Wohnung, Haus, Miete, Eigentum, Heim
Wohnung (Symbolfoto) © mustafaunlu09 @ pixabay.com (Lizenz), bearb. MiG

Umfrage

Ausländischer Name erschwert die Wohnungssuche

Keine Moslems, keine Ausländer, keine fremd klingenden Namen: Es gibt offenbar viele fragwürdige Gründe für Absagen von Vermietern. Experten fordern eine Gesetzesänderung, um Benachteiligungen auf dem Wohnungsmarkt künftig besser zu begegnen.

Donnerstag, 30.01.2020, 5:25 Uhr|zuletzt aktualisiert: Mittwoch, 05.02.2020, 10:07 Uhr Lesedauer: 2 Minuten  |  

In Deutschland wird jeder dritte Wohnungssuchende mit Migrationshintergrund auf dem Wohnungsmarkt diskriminiert. Das ist das Ergebnis einer repräsentativen Umfrage der Antidiskriminierungsstelle des Bundes, die am Mittwoch in Berlin vorgestellt wurde. Der kommissarische Leiter der Behörde, Bernhard Franke, sprach sich für eine Gesetzesänderung aus. Ausnahmeregelungen im Allgemeinen Gleichbehandlungsgesetz (AGG) seien offen für Missbrauch und könnten Rechtfertigungen für rassistische Diskriminierungen bieten.

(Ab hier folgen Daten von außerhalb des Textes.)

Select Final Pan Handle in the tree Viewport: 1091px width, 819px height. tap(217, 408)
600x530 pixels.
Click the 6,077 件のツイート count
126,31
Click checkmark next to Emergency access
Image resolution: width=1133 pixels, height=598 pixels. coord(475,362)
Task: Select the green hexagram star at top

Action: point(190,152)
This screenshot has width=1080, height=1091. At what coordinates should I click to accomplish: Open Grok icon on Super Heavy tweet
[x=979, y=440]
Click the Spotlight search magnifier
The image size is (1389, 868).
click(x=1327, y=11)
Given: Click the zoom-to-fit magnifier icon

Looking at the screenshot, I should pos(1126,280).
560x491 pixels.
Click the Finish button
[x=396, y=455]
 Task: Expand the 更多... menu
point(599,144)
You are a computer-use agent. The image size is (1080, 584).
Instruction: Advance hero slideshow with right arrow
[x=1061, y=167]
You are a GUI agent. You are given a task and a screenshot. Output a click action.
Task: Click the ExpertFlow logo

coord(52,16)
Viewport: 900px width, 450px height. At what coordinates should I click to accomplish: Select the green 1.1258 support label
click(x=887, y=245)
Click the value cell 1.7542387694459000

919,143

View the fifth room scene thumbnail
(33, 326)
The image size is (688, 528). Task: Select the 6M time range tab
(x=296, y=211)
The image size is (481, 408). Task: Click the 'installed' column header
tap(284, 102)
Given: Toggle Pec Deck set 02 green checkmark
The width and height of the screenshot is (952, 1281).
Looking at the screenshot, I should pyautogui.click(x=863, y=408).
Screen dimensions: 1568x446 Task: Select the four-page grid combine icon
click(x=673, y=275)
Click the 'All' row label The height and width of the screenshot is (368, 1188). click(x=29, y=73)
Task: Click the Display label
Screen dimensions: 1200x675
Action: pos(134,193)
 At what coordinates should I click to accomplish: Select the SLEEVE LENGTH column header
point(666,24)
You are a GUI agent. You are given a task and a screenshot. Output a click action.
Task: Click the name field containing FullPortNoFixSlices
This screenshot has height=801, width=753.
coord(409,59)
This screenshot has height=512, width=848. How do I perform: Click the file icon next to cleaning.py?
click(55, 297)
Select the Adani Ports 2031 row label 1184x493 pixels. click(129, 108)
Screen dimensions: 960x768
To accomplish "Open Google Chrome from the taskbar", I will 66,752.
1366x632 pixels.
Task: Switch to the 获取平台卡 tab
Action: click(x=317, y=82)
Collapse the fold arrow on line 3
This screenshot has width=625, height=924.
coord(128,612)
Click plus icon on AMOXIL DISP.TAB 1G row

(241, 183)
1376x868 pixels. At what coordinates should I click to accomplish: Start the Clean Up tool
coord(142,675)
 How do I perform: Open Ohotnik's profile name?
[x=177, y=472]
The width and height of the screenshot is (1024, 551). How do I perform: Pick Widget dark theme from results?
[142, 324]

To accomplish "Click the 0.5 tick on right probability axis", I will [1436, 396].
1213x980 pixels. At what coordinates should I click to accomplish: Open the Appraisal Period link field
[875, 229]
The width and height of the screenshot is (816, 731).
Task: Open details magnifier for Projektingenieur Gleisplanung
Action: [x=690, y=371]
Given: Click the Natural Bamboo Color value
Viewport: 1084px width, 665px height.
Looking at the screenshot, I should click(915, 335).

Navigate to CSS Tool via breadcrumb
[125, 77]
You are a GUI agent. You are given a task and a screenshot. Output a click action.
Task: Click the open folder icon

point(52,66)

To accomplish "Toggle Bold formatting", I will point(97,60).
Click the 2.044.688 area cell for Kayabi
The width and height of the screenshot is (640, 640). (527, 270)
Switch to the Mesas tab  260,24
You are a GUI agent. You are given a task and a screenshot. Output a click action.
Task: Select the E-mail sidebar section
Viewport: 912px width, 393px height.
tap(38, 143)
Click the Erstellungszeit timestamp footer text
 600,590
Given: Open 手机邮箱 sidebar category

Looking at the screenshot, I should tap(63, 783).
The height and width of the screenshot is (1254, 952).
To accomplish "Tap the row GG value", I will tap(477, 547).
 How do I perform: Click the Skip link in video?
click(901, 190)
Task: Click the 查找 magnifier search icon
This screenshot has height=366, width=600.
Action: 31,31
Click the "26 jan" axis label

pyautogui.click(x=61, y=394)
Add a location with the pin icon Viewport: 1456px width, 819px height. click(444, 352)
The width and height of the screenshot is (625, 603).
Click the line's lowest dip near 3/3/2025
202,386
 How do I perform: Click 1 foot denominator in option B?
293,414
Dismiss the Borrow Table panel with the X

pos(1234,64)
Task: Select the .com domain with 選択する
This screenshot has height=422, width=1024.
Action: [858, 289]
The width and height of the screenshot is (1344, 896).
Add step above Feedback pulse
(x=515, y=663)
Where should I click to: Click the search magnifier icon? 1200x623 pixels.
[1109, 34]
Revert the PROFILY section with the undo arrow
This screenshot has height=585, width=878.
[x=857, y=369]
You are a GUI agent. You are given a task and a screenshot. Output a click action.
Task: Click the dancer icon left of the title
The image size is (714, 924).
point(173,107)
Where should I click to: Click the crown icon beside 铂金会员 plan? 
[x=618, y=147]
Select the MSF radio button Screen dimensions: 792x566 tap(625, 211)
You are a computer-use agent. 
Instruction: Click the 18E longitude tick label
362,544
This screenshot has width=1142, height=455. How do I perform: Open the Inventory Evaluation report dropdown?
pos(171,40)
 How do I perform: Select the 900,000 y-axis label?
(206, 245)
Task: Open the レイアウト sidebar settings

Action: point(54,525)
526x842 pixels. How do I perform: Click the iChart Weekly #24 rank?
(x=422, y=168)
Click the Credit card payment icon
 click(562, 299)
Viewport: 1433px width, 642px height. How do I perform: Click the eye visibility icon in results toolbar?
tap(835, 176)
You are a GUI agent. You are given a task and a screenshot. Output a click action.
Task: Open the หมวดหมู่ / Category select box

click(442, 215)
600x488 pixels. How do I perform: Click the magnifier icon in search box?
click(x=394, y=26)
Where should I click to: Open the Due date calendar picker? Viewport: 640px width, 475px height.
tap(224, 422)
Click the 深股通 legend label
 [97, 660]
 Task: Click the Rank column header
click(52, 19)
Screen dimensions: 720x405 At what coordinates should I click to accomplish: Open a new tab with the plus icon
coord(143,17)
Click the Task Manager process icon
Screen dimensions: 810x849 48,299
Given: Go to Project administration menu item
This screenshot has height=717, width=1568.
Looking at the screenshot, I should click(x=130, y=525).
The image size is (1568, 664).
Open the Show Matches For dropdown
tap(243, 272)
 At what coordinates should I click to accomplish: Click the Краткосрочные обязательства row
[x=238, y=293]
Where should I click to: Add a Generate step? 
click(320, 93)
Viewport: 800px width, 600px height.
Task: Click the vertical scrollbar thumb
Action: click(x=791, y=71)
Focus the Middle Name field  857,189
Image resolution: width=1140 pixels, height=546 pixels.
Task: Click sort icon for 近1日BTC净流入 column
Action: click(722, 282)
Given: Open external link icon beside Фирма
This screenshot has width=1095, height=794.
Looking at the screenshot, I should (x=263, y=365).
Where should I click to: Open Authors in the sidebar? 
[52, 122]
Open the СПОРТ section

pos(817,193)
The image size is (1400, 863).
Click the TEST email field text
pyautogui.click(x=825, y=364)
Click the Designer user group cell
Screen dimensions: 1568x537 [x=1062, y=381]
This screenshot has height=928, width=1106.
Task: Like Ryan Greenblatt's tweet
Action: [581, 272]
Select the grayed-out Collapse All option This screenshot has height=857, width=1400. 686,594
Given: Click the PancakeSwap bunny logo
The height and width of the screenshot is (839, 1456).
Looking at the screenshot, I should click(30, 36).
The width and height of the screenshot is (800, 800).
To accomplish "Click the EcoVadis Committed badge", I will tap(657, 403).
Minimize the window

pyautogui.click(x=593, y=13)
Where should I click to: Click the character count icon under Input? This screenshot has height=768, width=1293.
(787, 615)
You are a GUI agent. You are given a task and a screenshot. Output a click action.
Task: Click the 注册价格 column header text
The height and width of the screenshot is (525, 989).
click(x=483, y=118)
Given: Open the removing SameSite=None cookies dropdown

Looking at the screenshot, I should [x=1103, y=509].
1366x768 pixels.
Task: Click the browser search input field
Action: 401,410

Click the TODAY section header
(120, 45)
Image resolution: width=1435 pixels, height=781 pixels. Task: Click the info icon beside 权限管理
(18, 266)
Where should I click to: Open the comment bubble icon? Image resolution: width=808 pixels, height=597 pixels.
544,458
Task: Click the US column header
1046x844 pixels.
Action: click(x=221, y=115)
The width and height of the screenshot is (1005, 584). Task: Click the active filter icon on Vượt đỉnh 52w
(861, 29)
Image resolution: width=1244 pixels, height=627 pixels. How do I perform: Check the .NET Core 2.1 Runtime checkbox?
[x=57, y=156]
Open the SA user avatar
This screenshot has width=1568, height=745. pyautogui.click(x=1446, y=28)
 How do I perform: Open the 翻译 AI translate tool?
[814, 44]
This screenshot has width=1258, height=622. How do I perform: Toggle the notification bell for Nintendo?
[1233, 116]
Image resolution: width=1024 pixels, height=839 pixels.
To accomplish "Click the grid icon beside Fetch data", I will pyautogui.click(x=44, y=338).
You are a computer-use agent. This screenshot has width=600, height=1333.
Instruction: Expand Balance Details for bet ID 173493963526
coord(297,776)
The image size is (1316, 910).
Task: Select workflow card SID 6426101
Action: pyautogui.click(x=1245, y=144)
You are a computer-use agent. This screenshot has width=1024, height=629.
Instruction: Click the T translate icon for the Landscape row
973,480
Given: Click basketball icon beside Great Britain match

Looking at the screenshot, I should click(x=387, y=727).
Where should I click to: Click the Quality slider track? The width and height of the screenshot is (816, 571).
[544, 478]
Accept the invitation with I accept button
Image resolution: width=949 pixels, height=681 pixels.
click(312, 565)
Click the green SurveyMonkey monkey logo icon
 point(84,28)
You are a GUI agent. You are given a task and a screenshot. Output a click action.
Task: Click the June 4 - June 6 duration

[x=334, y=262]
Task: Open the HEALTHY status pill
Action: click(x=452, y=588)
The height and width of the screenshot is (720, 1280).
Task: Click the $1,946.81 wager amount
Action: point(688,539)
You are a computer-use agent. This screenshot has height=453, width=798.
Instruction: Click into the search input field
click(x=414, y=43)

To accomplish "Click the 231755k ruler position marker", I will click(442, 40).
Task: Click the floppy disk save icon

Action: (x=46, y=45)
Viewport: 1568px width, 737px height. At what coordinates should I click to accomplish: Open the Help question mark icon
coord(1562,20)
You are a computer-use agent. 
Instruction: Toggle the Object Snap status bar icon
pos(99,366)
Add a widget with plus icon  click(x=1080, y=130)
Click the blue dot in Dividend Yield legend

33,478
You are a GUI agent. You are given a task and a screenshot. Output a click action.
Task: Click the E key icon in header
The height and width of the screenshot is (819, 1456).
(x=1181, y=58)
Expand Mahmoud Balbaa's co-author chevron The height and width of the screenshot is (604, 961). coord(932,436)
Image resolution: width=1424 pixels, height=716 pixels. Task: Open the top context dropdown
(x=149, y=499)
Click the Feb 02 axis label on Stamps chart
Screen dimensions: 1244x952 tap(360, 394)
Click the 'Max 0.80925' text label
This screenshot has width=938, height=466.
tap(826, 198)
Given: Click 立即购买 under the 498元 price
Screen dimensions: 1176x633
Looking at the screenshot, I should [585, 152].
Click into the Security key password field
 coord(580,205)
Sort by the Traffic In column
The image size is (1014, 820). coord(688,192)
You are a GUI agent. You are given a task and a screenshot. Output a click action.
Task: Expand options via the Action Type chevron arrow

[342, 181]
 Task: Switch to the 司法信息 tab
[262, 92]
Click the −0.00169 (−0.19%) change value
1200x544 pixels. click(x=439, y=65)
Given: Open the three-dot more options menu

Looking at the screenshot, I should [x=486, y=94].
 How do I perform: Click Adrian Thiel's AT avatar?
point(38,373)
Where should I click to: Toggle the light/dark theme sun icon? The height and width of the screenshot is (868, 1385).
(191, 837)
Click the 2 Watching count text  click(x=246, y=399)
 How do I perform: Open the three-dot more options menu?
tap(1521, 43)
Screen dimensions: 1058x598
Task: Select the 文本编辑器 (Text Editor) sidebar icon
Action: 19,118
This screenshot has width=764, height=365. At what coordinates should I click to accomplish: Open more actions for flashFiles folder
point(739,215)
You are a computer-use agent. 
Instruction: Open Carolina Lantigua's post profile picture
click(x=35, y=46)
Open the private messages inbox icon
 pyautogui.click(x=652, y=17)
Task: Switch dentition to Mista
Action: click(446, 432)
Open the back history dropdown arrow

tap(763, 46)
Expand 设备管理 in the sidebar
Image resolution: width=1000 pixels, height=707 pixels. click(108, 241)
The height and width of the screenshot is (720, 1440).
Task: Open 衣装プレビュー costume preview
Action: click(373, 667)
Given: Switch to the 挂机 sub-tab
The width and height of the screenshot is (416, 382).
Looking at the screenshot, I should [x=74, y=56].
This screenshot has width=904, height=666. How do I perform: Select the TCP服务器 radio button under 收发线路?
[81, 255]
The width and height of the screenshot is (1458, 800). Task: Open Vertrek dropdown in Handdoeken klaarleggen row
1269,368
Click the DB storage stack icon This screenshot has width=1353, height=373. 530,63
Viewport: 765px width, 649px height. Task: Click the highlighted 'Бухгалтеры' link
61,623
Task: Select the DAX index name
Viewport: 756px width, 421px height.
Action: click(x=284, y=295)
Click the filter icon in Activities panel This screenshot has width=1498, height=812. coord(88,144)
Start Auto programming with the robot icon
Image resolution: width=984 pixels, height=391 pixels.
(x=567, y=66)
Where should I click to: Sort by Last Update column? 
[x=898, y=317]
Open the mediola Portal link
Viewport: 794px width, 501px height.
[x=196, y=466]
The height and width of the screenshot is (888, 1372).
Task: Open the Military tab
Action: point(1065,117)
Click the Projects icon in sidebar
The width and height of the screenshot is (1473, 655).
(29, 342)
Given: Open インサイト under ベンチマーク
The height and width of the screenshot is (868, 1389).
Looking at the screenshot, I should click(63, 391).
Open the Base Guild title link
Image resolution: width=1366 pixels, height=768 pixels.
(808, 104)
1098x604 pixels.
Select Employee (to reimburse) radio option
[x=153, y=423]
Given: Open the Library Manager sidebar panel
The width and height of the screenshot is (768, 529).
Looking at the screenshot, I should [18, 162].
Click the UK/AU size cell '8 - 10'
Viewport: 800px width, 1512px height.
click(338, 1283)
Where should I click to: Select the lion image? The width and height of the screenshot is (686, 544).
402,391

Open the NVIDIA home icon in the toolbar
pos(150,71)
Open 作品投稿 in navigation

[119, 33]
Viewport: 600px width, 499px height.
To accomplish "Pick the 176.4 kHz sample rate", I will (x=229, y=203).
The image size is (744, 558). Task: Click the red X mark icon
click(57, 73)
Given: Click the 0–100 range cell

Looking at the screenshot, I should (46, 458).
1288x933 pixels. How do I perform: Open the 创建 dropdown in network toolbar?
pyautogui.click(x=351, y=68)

Die Diakonie nannte das Ergebnis der Umfrage erschreckend: „Rassismus hat viele Gründe, aber nie eine Rechtfertigung“, sagte Präsident Ulrich Lilie in Berlin. Bezahlbarer Wohnraum sei „eine der zentralen Fragen unserer Zeit“, der Wohnungsbau gehöre deshalb „ganz oben auf die politische Agenda“.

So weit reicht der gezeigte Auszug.